_WORK INSTRUCTIONS_
Would you output the entries below only from the line containing "08 15 13 - Laminated Plastic Doors (51, 2278)" through the line containing "Home (37, 2488)", exactly as they stand and with both ends included?

_DATASET ENTRIES_
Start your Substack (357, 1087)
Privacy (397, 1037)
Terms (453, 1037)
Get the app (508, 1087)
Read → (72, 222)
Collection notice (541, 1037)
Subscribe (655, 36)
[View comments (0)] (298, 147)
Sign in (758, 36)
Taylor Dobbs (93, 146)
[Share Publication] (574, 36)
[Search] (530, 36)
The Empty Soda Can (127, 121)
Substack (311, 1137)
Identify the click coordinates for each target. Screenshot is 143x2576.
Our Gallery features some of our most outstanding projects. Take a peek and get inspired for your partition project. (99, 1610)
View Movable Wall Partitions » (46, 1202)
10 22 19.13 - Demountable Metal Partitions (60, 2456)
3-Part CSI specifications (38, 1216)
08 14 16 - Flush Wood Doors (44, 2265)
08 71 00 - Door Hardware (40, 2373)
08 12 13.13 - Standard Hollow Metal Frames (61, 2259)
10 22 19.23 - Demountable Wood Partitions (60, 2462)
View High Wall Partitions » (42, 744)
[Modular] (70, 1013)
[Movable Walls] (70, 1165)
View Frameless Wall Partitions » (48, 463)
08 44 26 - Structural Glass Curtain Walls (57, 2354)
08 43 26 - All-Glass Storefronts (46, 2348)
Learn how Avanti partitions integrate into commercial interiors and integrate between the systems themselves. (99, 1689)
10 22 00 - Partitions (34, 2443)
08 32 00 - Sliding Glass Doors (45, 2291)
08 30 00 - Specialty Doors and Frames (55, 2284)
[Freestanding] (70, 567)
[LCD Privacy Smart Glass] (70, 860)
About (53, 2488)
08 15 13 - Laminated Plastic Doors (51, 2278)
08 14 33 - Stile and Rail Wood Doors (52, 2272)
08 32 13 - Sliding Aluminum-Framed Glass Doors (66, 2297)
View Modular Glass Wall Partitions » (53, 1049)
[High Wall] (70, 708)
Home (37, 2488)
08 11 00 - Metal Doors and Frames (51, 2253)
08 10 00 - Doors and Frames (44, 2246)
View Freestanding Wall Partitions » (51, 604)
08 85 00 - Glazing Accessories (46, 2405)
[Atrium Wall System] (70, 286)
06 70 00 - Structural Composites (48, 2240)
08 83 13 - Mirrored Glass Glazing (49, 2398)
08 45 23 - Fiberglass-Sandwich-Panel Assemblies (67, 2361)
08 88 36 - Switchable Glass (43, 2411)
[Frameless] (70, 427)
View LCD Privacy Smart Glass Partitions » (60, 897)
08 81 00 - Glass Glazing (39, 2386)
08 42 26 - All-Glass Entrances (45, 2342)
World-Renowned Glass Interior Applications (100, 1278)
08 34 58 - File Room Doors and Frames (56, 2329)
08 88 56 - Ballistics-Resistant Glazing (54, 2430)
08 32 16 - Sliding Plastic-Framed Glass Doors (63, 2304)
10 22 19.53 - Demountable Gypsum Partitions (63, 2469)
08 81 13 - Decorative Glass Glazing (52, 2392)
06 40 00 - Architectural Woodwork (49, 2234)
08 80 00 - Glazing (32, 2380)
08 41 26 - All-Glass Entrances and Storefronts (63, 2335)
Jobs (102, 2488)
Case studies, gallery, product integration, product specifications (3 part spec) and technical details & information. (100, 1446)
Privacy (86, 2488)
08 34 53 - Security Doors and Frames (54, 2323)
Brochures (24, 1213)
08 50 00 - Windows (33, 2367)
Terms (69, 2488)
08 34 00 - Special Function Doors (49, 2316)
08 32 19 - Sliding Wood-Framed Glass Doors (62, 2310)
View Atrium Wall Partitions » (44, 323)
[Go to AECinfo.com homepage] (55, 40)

_TASK OUTPUT_
08 15 13 - Laminated Plastic Doors (51, 2278)
08 14 33 - Stile and Rail Wood Doors (52, 2272)
08 32 13 - Sliding Aluminum-Framed Glass Doors (66, 2297)
View Modular Glass Wall Partitions » (53, 1049)
[High Wall] (70, 708)
Home (37, 2488)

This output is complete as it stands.